PITTSBURGH (KDKA) -- Donald Trump won Pennsylvania by just 71,000 votes out of 5.8 million votes cast.
But his 1 percent victory over Hillary Clinton was enough to avoid the state's automatic recount triggered when a vote margin is less than one-half percent.
I'm looking to get an accurate count on the vote," Weslee Hursh, of Centerville Borough, told KDKA political editor Jon Delano on Monday.
Hursh filed a petition at the Washington County Elections Bureau to recount the ballots in her precinct, even though she's not alleging any fraud by the Trump campaign.
"That's not the purpose of this," says Hursh. "The purpose of this is to make sure that the election was true."
Via social media, Green Party nominee Dr. Jill Stein urged Pennsylvania voters to file recount petitions.
"Pennsylvania is the only state in which the recount process has to be initiated by actually thousands of voters," Stein says in her video.
Filing a petition to challenge an election result, to get a recount, in the whole state of Pennsylvania is almost next to impossible.
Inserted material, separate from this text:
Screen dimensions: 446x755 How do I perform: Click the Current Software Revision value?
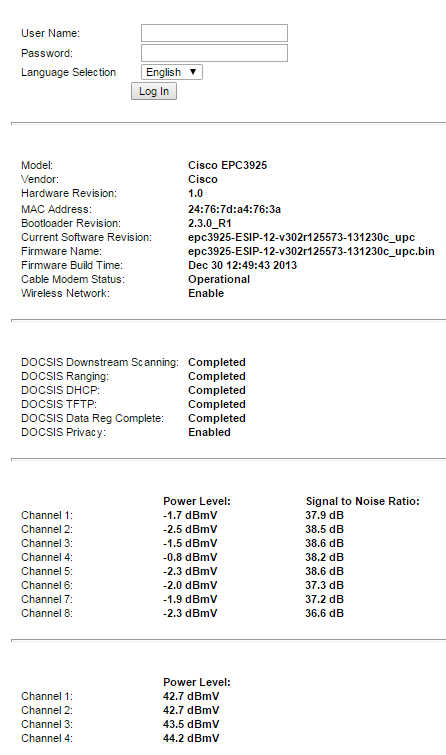point(301,237)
As citizens in western Pennsylvania are quickly discovering, it's a very, very complicated process.
"You realize that this has to have three electors, and I only see two," Washington County Assistant Elections Director Wesley Parry told Hursh on Monday.
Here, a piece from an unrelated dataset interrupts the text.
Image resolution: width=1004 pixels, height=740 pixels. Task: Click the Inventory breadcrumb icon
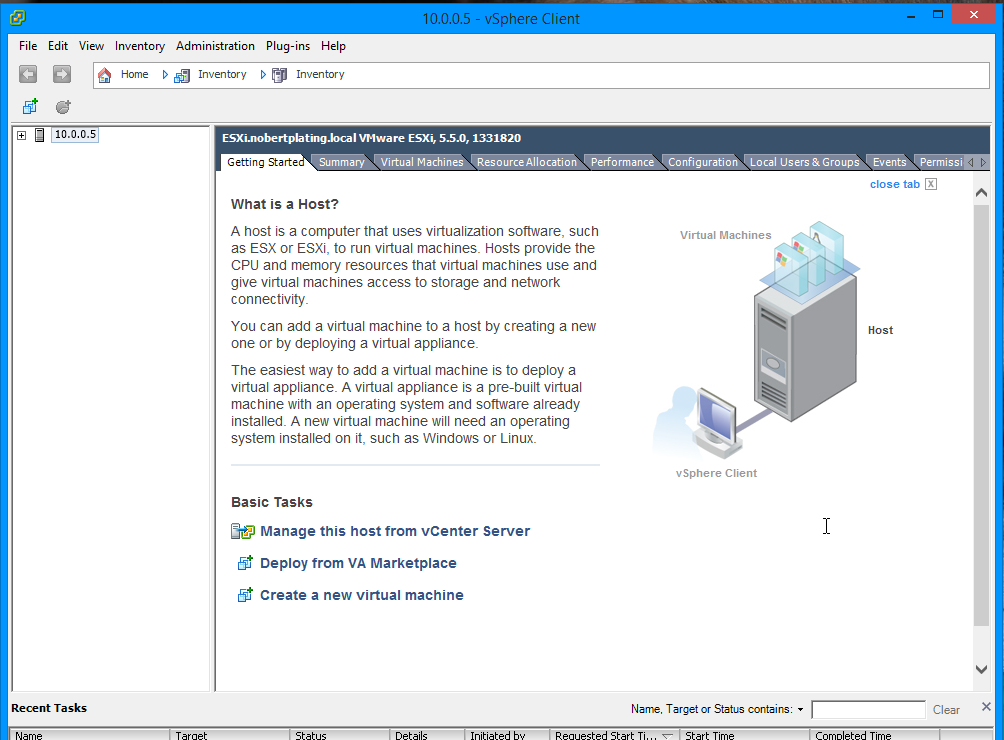coord(181,74)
Hursh's petition was rejected because it was signed by two voters, not three.
In fact, to recount Washington County alone would take 528 signatures.
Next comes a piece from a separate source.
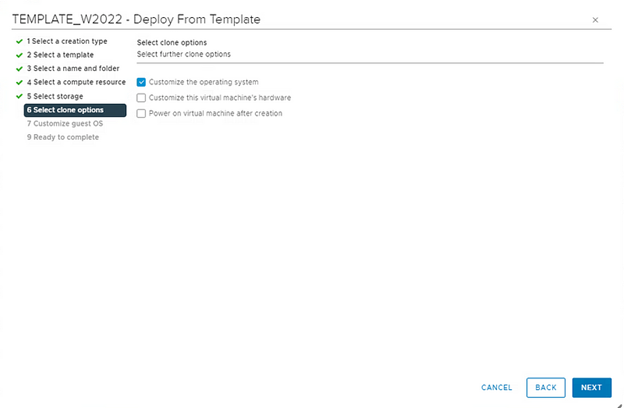Click step 7 Customize guest OS
624x408 pixels.
coord(65,123)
"Three in each precinct," said Parry. "So, it can't just be 528 random people. They have to be registered electors in each separate precinct, three per."
And the deadline has passed in many counties.
Election officials in both parties insist the results are accurate.
"No system in this state is attached to the internet in any way, so this whole notion of being hacked is farcical at best," says Parry.
The Stein campaign went to court today to, "protect the right to substantively contest the election" beyond the recounts at the precinct level.
Now, it's not too late in some counties.
Allegheny County postponed final certification of its results to give voters more time to file petitions.
Then, there's the money requirement for some, but not all, filings.
Westmoreland County officials said that two petitioners walked out when they were told it would cost them $150 to file.
Gov. Tom Wolf tells the "KDKA Morning News" during his bi-weekly visit that does doesn't think there can be a total state recount in Pennsylvania.
"Once counties...certify the results, I believe a recount is not possible. Some have completed them, some have not and the state is helping counties who have received recount petitions," says Wolf.
According to Wolf, the counties that have received recount petitions are Berks, Bucks, Centre, Montgomery and Philadelphia, but he doesn't know how many petitions have been filed in each county.
"We don't have any reason to believe there was fraud [in Pennsylvania]...we just don't see any evidence of that," says Wolf.